ROANOKE TIMES

                         Roanoke Times
                 Copyright (c) 1995, Landmark Communications, Inc.

DATE: THURSDAY, June 16, 1994                   TAG: 9406210088
SECTION: VIRGINIA                    PAGE: C-1   EDITION: METRO 
SOURCE: By CATHRYN MCCUE STAFF WRITER
DATELINE:                                 LENGTH: Medium


FOREST MERGER POSED

The U.S. Forest Service is proposing to merge the two national forests in Virginia with headquarters in Roanoke County, a move estimated to save $2 million annually.

Under the proposal announced Tuesday, the George Washington National Forest and the Jefferson National Forest would be renamed the George Washington and Jefferson National Forest, with top billing going to the nation's first president.

Most people who use the forest to hunt, cut timber or hike wouldn't notice much difference, said Dave Olson, spokesman for the Jefferson National Forest. The 12 ranger districts of the two forests would remain where they are.

The combined Appalachian mountain forest would include 1.8 million acres in Virginia, 125,387 acres in West Virginia and 961 acres in Kentucky. Roanoke County was chosen as headquarters because of its central location and because the Jefferson forest recently moved its headquarters to offices with a long-term lease at the Valleypointe corporate park in Roanoke County. The George Washington forest's headquarters is in Harrisonburg.

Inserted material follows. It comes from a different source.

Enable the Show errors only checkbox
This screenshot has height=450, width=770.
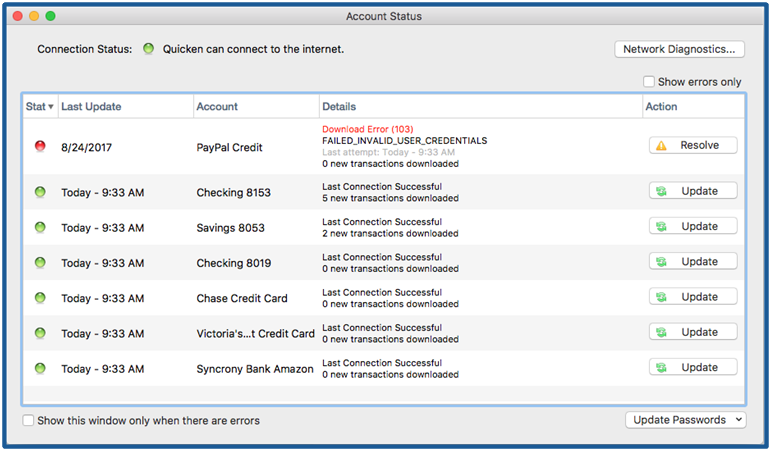649,82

The Forest Service would retain a Harrisonburg office, as it has since 1917, reducing the number of employees from 76 to 20 through attrition and relocation. Olson said the staff at the Roanoke headquarters would increase from 76 to 90 people.

"It's an idea whose time has come," said Jim Loesel, a Roanoke County resident who keeps a watchful eye on the bureaucracy of the resource management agency. The Forest Service has been told to reduce costs and the number of employees throughout the country, he said.

"If they don't do something like this, they'll be left with two skeletal staffs," Loesel said.

It's unclear who would head the new forest - perhaps Joy Berg or Wayne Kelly, supervisors of the Jefferson and George Washington forests, respectively, or someone new, Olson said.

"It is a logical move and will get more money to the ground to care for the land and serve the people," Berg said in a news release.

Money saved from joining the forests' administrative staffs is expected to be spent on increasing staff, services and programs at the ranger district level.

The forests submit yearly budgets to Congress, however, which controls agency spending.

The two forests already share a timber sales officer, fisheries biologist, geologist, air quality specialist and logging engineer.

Talk of merging the two forests, which share a boundary in Rockbridge, Botetourt, Alleghany and Craig counties, has cropped up before, Olson said. This time, the newly appointed regional forester in Atlanta, Bob Joslin, who has authority over national forests in 14 Southern states, initiated a formal proposal for approval by the secretary of agriculture.

The merger, once approved, would take place over two or three years.

In 1917, the federal government began buying the land for what became the George Washington Forest. Farther south, beginning in 1913, the government began acquiring land in pieces, eventually forming the Jefferson National Forest in 1936.